Main Record - County Westmeath
|Main Street, Kinnegad, County Westmeath
|Date||1890 - 1900|
|Categories of Special Interest||ARCHITECTURAL ARTISTIC SOCIAL|
|In Use As||building misc|| |
Detached six-bay single-storey national school, built c.1893, having advanced gable-fronted bays to either end of the main façade (south) and to the rear elevation (north) creating H-shaped plan. Now in use as an arts education and training centre. Pitched natural slate roofs with overhanging eaves, decorative red clay ridge tiles, remaining sections of cast-iron rainwater goods, timber barge boards, timber finials to apexes of gable fronted sections and a pair of moulded red brick chimneystacks. A former chimneystack to the centre has been removed and the roof at this location infilled with artificial slate. Constructed of squared coursed limestone with extensive red brick trim, including dressing to the openings, flush brick quoins to the corners and a continuous brick sill course. Paired shallow segmental-headed window openings to the main body of the building having two-over-two pane timber sliding sash windows with horizontal glazing bars. Three graded lancet window openings to each advanced gable-fronted section having timber sliding sash windows. Segmental-headed doorcases with timber panelled doors to either rear return (north). Set back from road in own grounds to the northwest side of Kinnegad. Rubble limestone boundary wall and rubble limestone gate piers (on square-plan) to the road-frontage (south). Associated former schoolmaster's house (15316003) to the north.
A highly appealing and well-detailed late nineteenth-century national school, which retains its original form and character. This building is probably the most attractive example of its type and date in Westmeath. This school was built to designs by A. Scott, architect, and the contractor was T. Reilly.

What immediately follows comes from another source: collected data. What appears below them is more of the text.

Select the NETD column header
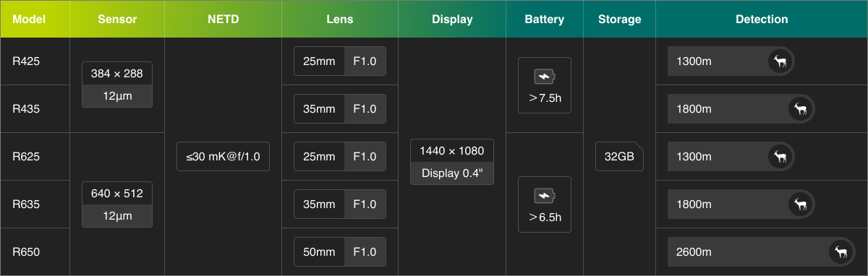This screenshot has width=868, height=276. click(223, 19)
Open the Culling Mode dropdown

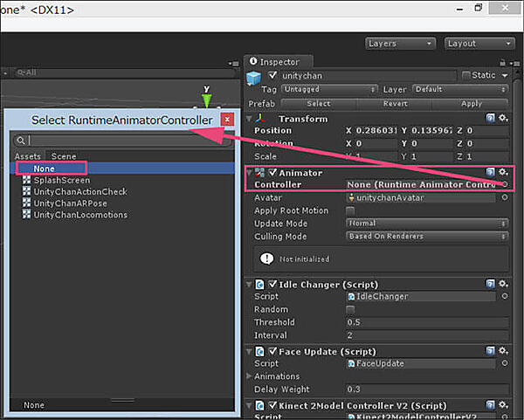click(x=427, y=237)
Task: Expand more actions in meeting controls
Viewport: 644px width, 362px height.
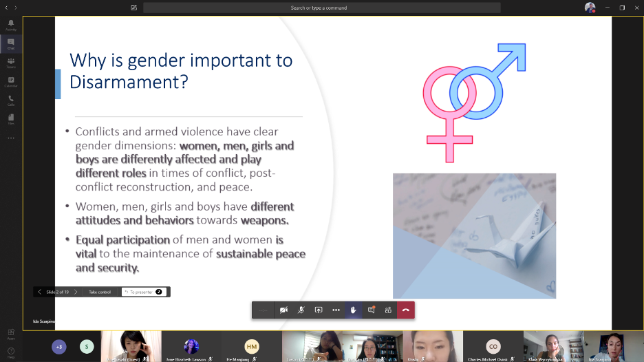Action: click(x=336, y=310)
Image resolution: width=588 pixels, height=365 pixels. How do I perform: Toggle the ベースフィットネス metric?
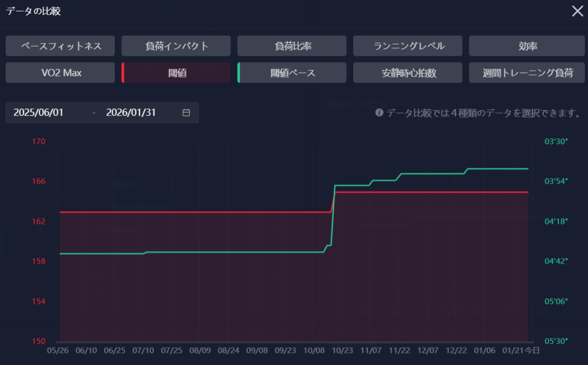pyautogui.click(x=60, y=46)
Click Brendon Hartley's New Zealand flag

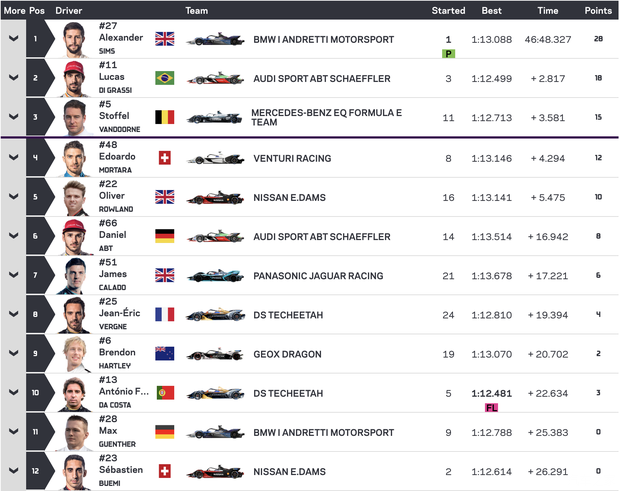point(164,354)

The graded lancet windows to the advanced end bays give this building a distinctly ecclesiastic appearance (possibly an historical insight into the extensive input the Roman Catholic church had in the education system in Ireland at this time). The contrast between the limestone masonry and the extensive red brick trim creates and interesting and pleasing appearance. This prominently sited building forms an important pair of related structures with the former schoolmaster's house (15316003) to the north and makes a strong positive contribution to the Kinnegad streetscape.